__Records drawn from a dataset__:
►

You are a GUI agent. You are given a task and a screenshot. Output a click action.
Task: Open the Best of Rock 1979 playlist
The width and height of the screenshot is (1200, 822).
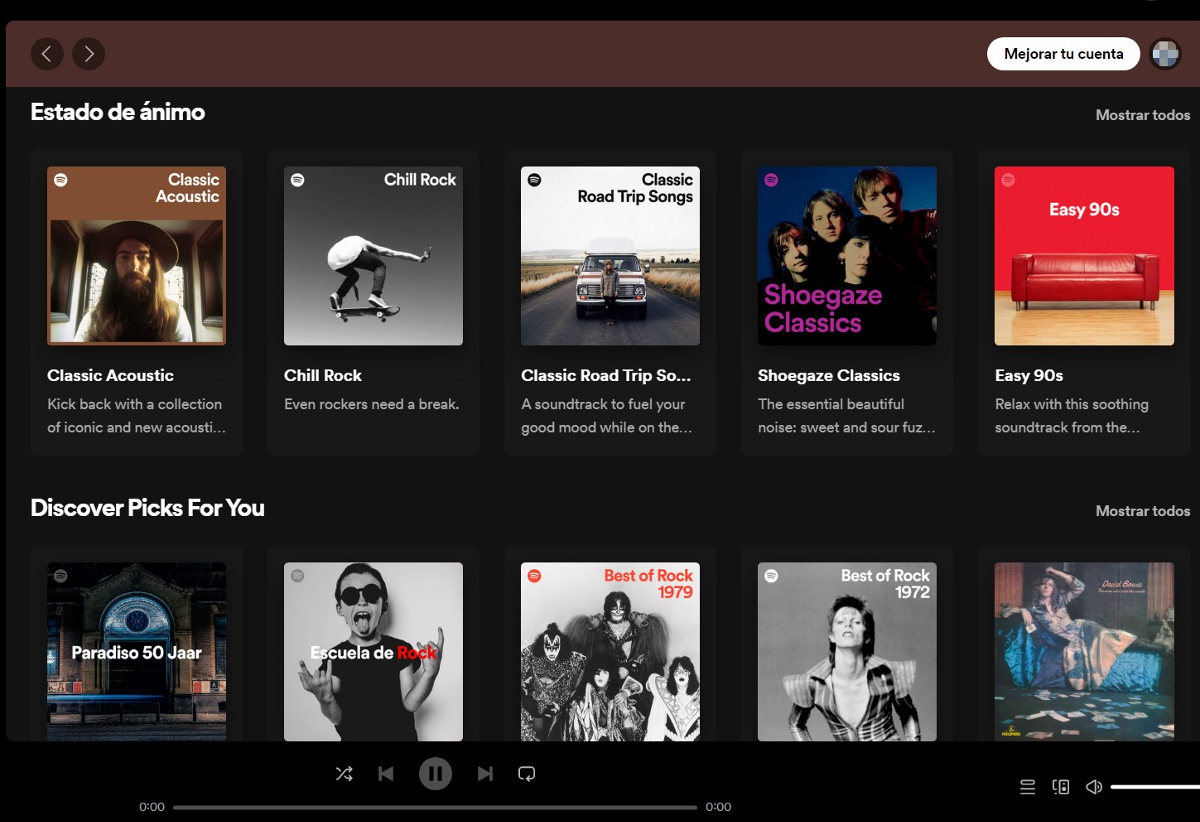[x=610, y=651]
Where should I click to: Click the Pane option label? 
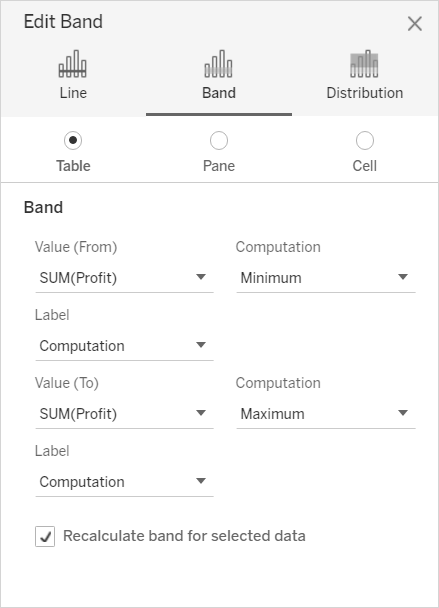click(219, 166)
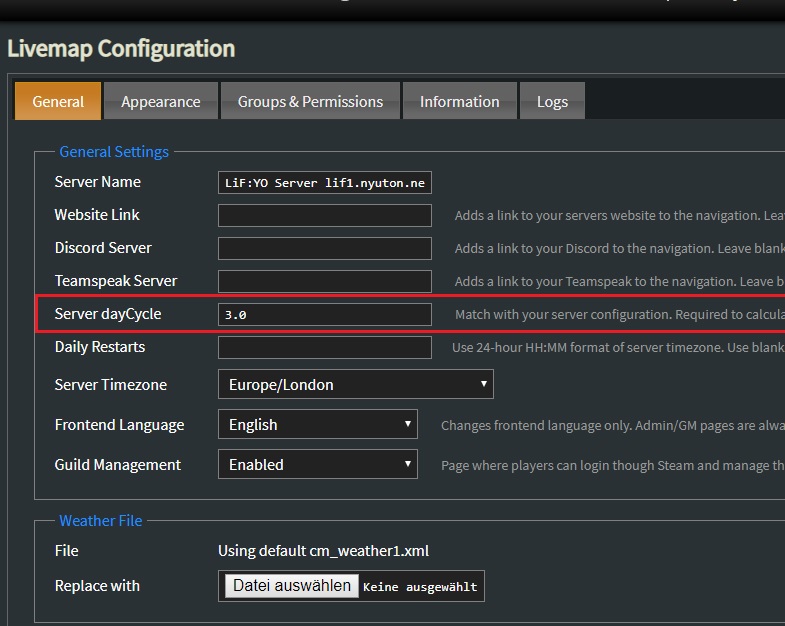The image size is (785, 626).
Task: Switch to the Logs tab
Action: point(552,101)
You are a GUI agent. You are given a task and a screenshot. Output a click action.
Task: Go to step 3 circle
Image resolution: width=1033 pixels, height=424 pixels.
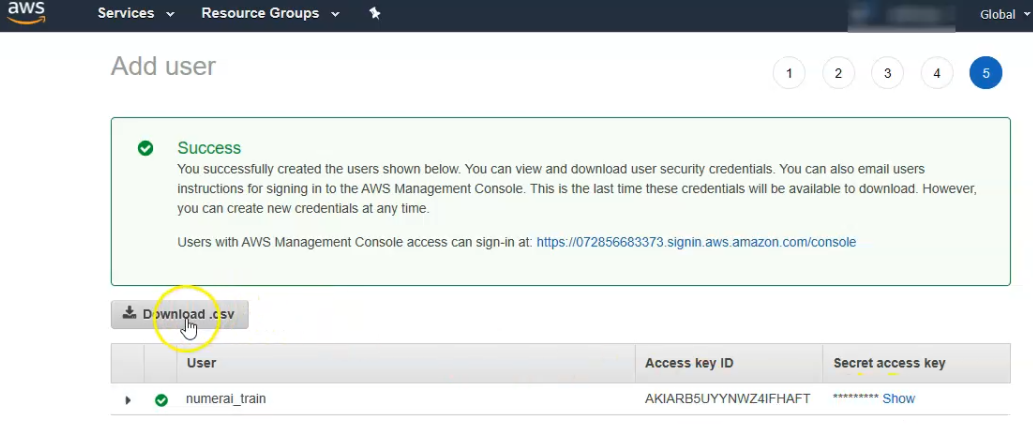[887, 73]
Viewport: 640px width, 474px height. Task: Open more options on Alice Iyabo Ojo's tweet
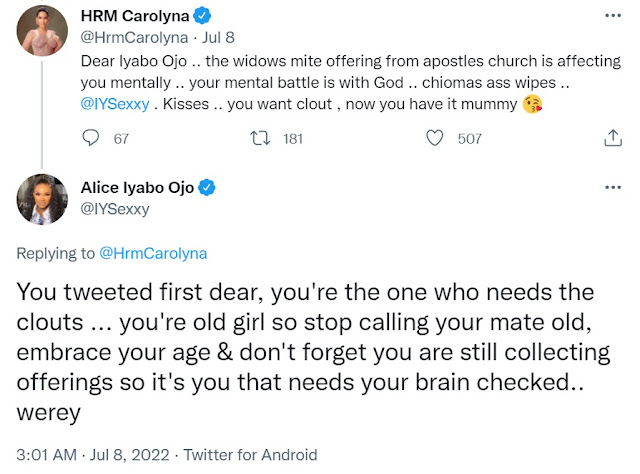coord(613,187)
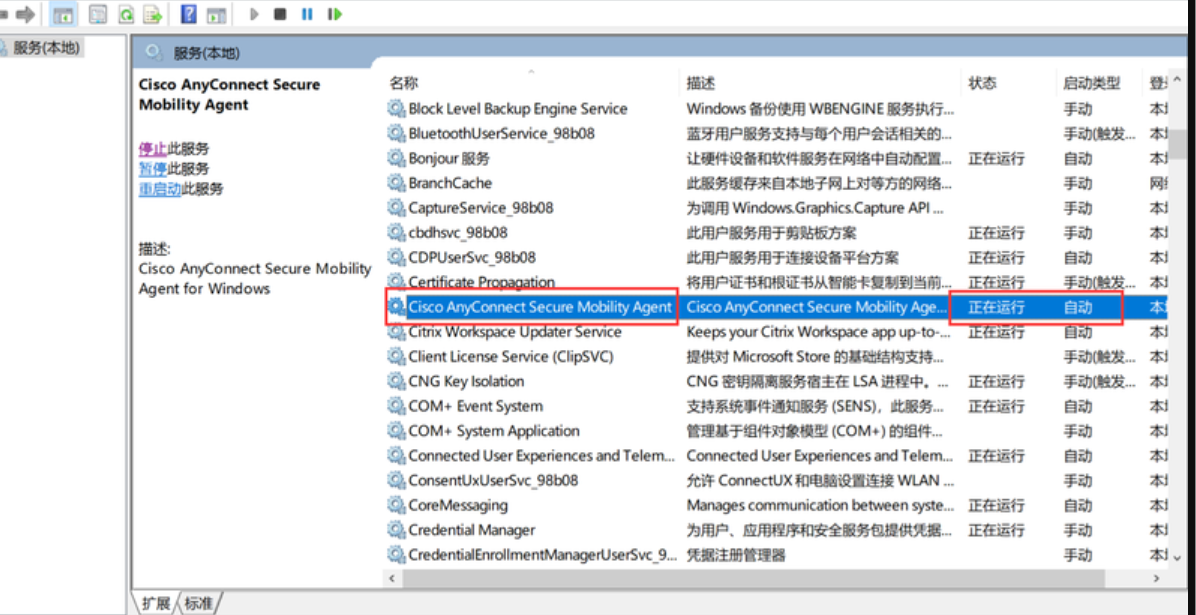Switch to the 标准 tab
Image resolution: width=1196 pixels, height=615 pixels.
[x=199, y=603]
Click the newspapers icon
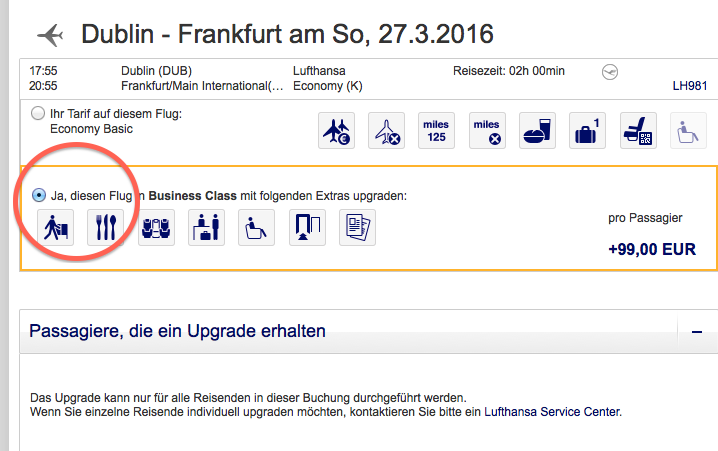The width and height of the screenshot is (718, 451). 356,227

◄

__Problem description__:
Retype the lines starting with the one that holds "Viewport: 640px width, 474px" and ending with the last line of the data above, both included; skip the pictures.

__Result of the task__:
Viewport: 640px width, 474px height. Task: Open more options on Alice Iyabo Ojo's tweet
coord(613,187)
Switch to the 标准 tab
Image resolution: width=1196 pixels, height=615 pixels.
[x=199, y=603]
Click the newspapers icon
The width and height of the screenshot is (718, 451). 356,227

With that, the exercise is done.